**WHAT YOU NEED TO DO:** Restate the lines exactly, starting at the line that contains "The width and height of the screenshot is (560, 343)." and finishing with the final line of the records.

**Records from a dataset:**
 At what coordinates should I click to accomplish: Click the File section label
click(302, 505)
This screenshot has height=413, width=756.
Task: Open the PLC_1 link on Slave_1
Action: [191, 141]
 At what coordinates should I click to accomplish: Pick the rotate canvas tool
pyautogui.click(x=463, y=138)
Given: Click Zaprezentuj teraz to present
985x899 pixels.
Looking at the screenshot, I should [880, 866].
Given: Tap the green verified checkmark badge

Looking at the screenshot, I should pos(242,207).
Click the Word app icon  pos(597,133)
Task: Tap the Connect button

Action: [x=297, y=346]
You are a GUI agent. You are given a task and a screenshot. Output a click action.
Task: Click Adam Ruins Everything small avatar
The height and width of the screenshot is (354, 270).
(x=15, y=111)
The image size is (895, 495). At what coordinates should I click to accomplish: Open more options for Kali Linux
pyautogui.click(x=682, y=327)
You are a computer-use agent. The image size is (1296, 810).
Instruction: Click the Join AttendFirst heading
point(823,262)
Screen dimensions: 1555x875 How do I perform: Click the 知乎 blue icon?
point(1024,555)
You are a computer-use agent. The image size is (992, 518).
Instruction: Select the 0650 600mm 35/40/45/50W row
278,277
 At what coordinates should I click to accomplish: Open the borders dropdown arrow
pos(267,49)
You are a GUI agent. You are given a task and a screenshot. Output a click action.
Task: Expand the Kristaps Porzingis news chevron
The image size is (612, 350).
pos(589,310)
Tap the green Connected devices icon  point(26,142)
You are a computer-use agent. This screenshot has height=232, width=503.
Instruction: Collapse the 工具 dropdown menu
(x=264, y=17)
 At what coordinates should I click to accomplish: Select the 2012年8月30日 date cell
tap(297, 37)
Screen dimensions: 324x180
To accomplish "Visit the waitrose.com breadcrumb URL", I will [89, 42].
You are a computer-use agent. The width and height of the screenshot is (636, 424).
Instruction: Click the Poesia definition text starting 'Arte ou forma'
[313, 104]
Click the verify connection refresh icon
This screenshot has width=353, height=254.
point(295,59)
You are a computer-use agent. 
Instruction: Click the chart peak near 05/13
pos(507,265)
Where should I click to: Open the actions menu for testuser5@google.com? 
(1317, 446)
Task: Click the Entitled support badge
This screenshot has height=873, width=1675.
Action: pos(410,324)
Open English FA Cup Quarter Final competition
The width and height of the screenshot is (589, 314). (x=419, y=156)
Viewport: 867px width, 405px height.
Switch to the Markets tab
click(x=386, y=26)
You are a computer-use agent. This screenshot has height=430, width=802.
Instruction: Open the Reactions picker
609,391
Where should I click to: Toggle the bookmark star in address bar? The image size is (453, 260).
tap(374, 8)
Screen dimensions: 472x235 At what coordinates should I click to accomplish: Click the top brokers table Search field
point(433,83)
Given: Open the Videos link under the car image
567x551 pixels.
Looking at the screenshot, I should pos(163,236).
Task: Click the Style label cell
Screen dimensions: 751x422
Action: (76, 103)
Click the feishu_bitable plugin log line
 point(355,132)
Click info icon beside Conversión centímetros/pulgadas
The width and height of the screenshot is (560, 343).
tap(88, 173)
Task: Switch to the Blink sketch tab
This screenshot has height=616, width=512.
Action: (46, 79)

**RESPONSE TO THE TASK:**
The width and height of the screenshot is (560, 343).
tap(88, 173)
Task: Switch to the Blink sketch tab
This screenshot has height=616, width=512.
Action: (46, 79)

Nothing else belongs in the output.